INSTRUCTIONS TO FOLLOW:
From the data underneath, reproduce exactly the stretch that begins at the line with "You are a computer-use agent. Screen" and ends after the line with "1364x601 pixels.".
::: EXERCISE DATA :::
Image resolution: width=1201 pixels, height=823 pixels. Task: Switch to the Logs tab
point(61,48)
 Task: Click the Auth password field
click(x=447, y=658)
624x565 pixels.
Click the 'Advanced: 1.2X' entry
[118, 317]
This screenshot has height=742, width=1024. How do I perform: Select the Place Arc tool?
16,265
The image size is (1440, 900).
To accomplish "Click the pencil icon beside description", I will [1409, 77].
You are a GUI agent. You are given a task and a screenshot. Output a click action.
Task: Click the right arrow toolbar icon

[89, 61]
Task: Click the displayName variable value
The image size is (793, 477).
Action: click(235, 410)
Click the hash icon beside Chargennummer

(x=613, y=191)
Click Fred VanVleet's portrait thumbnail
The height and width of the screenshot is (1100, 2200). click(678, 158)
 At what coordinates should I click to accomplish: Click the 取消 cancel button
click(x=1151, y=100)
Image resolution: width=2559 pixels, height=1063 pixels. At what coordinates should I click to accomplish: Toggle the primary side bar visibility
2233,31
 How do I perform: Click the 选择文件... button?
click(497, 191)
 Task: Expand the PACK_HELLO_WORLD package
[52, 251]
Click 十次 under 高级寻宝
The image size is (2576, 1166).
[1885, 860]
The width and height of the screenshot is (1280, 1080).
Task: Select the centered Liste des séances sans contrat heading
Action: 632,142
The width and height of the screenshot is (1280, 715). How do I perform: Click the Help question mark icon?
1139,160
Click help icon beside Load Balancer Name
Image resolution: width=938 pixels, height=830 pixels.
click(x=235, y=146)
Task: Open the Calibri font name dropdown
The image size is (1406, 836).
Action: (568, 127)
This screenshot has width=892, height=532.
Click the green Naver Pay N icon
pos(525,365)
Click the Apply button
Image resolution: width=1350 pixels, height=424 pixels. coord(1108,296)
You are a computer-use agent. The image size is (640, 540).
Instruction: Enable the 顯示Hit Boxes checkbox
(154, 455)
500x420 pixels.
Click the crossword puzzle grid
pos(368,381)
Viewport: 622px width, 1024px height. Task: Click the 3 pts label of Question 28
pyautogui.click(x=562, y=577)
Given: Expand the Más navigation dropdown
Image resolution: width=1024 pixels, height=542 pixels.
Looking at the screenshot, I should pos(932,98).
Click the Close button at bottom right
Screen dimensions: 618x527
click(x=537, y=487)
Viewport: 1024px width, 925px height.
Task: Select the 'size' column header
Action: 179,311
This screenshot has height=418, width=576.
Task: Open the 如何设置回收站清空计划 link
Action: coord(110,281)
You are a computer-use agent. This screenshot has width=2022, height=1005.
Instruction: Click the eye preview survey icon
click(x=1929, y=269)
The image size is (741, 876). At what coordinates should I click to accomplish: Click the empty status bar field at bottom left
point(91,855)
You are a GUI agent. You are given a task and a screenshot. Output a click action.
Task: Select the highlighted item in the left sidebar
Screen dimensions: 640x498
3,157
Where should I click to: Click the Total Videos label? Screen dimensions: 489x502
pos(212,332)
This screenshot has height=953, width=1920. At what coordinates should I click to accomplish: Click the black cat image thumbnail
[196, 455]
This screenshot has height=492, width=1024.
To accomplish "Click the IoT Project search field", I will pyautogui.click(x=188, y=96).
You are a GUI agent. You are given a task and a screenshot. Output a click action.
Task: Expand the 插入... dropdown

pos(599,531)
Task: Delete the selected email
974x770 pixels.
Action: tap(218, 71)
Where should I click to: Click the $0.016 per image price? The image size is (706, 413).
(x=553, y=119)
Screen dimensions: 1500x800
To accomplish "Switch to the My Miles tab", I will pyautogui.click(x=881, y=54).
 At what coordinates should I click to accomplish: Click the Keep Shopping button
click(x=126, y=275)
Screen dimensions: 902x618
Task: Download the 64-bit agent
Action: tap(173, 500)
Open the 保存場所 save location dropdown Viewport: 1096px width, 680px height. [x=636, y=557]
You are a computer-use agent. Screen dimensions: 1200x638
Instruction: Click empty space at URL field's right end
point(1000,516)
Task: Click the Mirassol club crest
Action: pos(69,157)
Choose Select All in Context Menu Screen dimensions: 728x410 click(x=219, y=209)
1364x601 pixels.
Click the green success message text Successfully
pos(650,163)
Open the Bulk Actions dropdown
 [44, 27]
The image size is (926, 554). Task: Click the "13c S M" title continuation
:::
RESPONSE TO THIS EXERCISE:
You are a computer-use agent. Screen dimensions: 1200x638
Instruction: Click empty space at URL field's right end
point(1000,516)
Task: Click the Mirassol club crest
Action: pos(69,157)
Choose Select All in Context Menu Screen dimensions: 728x410 click(x=219, y=209)
1364x601 pixels.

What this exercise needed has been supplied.